---------- Отрывок ----------

Но в «тихой поэзии» не было никакого развития. Отдельные авторы есть, но они штучные и слышимы едва.

 

***

Непременным атрибутом современного русского стихотворения, новаторского или конвенционального, является некое итоговое высказывание: дидактическое, гражданственное, антигражданственное, близкое к лозунгу или афоризму, которое непременно завершает стихотворение, как бы придавая ему оттенок афористичности, будущей цитируемости, вхождения в анналы и учебники. Иногда, когда стихотворение само по себе сильное, то это выглядит естественным, но часто, когда само стихотворение слабое, написано ради этих строк и само по себе напоминает поучения человека, не являющегося образцом поведения, то такой финал выглядит комично. Это намеренное высказывание, имеющее эмфазис, и использование для него тем, вызывающих у читателя самые сильные эмоции — болезнь и смерть родителей, война, кровь, пожар и пр., основанных на узнавании и страхах, при том, что зачастую не видна рефлексия самого автора, лишает высказывание индивидуальности.

У Глик же нет ярких и духоподъемных фраз, «нравоучений», в ее стихах описываются такие движения души, солгать в которых невозможно, придумать такое нельзя, возможно лишь попытаться отобразить эти чувствования. И эта честность, от которой волосы встают дыбом, и есть тот самый ворованный воздух, который мы называем поэзией. Никакой игры, никакой демонстрации, рисовки и самолюбования.

 

***

Поэзия все же интересна именно рефлексией, тем, как лирический герой переосмысляет происходящее с ним. Часто кажется, что автор, пытаясь выйти на новую ступень обобщения воспринимаемого им внешнего мира, упрощает тему, сводит ее к расхожим, шаблонным образам. Гораздо сложнее обобщить, универсализировать внутренний мир автора (лирического героя), он уникален. Он может быть отталкивающим или заманчивым, но это в любом случае нечто непознанное, иное, привлекающее внимание.

Я попробую пояснить это на примере одного небольшого стихотворения (перевод мой). Кстати, мнение о том, что Луиза Глик легко переводима, на мой взгляд, ошибочно (а все немедленно бросились ее переводить). Она проста в выражениях, в выборе слов, но звучание текста, его мелодия, все эти постоянные перемены фокуса, настроения, роли, взгляда то изнутри, то снаружи, требуют определенного усилия.

----------

Работа с текстом:
(1) Пожалуйста, ответьте на вопросы по отрывку о поэзии:
(a) Что в тексте названо непременным атрибутом современного русского стихотворения?
(b) Что, согласно тексту, и есть «тот самый ворованный воздух, который мы называем поэзией»?
(c) Какое мнение о Луизе Глик автор считает ошибочным?
(2) Напишите продолжение отрывка о поэзии Луизы Глик, начиная сразу после его последнего предложения.

---------- Фрагменты данных ----------

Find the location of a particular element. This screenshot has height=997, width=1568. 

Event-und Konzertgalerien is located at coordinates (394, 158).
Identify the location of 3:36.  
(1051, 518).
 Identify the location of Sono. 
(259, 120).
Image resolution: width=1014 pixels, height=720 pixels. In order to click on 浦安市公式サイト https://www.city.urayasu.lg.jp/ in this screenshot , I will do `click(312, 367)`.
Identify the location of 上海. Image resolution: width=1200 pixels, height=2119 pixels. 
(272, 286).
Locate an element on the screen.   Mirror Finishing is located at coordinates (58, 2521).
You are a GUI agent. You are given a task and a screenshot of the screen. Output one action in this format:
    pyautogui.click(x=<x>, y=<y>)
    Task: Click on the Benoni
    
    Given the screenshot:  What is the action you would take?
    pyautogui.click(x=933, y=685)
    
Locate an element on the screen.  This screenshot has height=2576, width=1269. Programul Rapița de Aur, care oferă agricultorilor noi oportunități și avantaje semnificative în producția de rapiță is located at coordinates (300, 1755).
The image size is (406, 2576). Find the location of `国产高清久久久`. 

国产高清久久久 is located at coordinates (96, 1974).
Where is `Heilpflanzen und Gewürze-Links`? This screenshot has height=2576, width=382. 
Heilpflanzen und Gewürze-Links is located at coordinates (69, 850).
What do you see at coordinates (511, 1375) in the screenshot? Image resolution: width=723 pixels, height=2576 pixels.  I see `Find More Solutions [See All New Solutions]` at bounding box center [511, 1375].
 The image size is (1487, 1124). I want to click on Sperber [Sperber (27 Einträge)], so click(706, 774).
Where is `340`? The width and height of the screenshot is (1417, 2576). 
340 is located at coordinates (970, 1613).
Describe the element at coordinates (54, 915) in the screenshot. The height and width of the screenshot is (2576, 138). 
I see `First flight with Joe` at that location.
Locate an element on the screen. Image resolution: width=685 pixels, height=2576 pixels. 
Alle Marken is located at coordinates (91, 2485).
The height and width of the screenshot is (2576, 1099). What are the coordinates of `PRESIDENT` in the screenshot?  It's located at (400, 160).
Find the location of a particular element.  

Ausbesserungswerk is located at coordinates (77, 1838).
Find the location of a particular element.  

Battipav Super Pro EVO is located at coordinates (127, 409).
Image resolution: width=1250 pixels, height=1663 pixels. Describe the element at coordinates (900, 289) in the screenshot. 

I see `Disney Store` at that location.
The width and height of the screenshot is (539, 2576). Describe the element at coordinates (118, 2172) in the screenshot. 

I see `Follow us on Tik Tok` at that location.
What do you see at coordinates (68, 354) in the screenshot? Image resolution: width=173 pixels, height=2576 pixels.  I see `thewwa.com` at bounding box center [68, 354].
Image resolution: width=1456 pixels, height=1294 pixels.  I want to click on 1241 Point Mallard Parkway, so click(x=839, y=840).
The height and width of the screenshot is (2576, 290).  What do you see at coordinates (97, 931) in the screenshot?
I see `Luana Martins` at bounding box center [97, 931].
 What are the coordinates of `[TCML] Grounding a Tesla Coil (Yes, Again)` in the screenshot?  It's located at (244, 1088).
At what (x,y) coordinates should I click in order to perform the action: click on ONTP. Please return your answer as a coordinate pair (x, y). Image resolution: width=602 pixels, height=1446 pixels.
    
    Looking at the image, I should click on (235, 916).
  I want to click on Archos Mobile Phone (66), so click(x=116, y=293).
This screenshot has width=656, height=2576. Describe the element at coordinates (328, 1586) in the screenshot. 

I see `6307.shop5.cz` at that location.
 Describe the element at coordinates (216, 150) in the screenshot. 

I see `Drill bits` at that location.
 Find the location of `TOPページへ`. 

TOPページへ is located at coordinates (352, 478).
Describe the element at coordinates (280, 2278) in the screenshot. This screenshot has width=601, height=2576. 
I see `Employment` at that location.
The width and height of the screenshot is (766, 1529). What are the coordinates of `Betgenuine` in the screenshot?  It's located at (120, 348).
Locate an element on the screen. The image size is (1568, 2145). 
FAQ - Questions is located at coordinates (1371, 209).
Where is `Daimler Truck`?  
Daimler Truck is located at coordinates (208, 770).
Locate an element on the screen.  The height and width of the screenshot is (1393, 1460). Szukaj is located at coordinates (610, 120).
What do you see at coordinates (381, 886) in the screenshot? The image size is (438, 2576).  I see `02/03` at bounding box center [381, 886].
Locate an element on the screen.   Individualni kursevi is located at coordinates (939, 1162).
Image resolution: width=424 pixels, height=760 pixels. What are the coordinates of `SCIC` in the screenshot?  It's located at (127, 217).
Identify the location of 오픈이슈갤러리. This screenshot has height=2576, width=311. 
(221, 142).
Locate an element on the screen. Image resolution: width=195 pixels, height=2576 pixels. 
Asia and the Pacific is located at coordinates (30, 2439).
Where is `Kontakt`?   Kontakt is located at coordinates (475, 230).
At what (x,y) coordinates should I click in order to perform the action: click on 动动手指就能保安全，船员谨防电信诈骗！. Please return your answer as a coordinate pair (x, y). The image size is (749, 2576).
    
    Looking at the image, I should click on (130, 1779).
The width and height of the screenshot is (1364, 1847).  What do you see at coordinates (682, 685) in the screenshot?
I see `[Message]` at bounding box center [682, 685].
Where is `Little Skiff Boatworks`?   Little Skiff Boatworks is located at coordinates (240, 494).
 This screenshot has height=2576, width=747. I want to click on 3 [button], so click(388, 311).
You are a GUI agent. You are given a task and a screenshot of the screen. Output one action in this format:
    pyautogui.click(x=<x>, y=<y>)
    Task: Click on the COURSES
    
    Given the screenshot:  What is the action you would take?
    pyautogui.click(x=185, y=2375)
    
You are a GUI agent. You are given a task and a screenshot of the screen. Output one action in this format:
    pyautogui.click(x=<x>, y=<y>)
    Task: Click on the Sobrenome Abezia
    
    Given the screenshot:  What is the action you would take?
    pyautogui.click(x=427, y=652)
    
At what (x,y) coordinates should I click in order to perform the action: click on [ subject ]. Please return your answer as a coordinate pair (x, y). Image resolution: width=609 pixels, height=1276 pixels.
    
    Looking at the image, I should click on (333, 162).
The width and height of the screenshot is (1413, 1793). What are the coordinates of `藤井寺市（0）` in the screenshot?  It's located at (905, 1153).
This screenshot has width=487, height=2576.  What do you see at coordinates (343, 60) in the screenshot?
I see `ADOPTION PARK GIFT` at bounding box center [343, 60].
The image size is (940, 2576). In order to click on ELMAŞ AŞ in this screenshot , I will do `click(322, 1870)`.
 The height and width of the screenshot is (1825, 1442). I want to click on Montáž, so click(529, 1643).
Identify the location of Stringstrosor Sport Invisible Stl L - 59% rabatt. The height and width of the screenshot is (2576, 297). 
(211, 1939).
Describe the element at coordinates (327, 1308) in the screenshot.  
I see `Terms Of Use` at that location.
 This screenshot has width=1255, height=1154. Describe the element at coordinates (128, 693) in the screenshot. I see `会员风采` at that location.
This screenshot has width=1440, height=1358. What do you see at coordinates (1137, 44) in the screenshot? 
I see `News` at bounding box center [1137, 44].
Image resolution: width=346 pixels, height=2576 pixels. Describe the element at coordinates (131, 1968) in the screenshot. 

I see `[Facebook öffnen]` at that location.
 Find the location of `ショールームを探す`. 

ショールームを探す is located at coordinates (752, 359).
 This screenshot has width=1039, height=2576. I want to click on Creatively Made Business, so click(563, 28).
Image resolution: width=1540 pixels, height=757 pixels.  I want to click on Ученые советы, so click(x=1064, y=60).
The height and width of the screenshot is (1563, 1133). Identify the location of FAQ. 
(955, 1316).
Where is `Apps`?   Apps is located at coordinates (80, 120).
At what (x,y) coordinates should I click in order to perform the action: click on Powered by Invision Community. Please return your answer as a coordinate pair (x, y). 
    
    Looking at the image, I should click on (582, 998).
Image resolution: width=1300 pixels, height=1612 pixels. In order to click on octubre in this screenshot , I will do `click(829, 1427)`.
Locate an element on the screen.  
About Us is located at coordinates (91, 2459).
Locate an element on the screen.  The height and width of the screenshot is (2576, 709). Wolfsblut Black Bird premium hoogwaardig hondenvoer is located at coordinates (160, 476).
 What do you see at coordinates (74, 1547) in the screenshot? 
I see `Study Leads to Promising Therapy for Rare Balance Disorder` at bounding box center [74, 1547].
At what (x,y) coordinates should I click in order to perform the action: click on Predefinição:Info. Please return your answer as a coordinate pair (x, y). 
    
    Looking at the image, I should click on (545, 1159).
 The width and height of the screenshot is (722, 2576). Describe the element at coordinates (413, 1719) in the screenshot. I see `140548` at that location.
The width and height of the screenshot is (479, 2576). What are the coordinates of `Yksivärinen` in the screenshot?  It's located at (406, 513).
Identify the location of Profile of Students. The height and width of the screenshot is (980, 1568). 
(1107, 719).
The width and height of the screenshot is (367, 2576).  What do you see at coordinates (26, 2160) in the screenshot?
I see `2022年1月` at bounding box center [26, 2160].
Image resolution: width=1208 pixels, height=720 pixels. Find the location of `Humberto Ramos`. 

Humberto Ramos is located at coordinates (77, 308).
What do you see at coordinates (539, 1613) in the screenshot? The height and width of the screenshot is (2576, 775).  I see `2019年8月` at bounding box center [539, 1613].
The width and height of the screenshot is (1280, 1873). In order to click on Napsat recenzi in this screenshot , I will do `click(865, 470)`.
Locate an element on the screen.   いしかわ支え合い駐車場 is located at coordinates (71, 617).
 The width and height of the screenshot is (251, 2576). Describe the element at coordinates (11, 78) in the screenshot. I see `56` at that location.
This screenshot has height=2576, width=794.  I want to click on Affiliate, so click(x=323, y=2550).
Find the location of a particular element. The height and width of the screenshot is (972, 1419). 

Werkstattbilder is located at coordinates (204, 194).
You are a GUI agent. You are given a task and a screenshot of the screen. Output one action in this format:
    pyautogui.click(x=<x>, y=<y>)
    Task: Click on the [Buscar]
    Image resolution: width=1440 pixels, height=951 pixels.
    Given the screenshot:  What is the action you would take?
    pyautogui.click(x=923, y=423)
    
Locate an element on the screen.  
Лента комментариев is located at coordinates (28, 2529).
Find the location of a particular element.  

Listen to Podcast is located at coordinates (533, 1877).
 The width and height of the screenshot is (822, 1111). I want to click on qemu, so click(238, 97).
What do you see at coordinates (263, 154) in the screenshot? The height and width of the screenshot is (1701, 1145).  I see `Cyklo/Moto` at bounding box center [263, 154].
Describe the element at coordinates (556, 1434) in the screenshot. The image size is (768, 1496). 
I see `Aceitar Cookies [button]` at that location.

----------

Ответы по заданиям:
(1)
(a) Некое итоговое высказывание, которое непременно завершает стихотворение.
(b) Честность стихов Глик, от которой волосы встают дыбом.
(c) Мнение о том, что Луиза Глик легко переводима.

(2)
 

Late December: my father and I
are going to New York, to the circus.
He holds me
on his shoulders in the bitter wind:
scraps of white paper
blow over the railroad ties.

My father liked
to stand like this, to hold me
so he couldn’t see me.
I remember
staring straight ahead
into the world my father saw;
I was learning
to absorb its emptiness,
the heavy snow
not falling, whirling around us.

Конец декабря: мы с отцом
едем в Нью-Йорк, в цирк.
Он держит меня
на плечах на жгучем ветру:
обрывки бумаги
парят над шпалами.

Отец любил
стоять вот так, со мной на плечах,
не видя меня.
Я помню как
смотрела далеко вперед
вглядываясь в мир, который видел отец;
я училась
впитывать опустошенность этого мира,
густой снег
не падал, кружил вокруг нас.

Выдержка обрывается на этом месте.